* _Material provided_:
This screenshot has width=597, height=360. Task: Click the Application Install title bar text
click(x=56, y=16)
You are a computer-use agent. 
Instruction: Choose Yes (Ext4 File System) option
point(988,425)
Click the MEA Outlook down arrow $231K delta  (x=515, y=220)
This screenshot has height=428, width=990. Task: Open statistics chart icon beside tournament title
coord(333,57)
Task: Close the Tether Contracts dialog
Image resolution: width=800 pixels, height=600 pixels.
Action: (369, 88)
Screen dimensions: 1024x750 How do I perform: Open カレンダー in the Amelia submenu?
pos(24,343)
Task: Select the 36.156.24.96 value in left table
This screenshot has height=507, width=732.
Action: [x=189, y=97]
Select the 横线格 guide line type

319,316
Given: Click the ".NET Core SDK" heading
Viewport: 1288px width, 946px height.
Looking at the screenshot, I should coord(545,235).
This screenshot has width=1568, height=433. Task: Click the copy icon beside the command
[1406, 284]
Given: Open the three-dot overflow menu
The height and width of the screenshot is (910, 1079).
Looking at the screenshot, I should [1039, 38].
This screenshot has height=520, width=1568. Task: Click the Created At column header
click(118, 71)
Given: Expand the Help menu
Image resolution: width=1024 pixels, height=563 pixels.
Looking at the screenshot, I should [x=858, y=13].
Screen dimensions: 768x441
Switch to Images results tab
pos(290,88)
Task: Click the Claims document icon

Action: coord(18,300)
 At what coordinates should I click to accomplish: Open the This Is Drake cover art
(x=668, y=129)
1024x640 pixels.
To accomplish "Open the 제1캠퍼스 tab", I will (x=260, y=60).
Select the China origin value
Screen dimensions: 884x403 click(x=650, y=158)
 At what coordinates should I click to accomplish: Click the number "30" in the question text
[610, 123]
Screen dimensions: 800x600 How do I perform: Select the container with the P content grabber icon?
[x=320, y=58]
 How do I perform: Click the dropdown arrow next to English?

* _Exercise goal_:
Count each line of the listing above in which "Given" appears, and give that count with nothing added.

* _Solution for this problem_:
3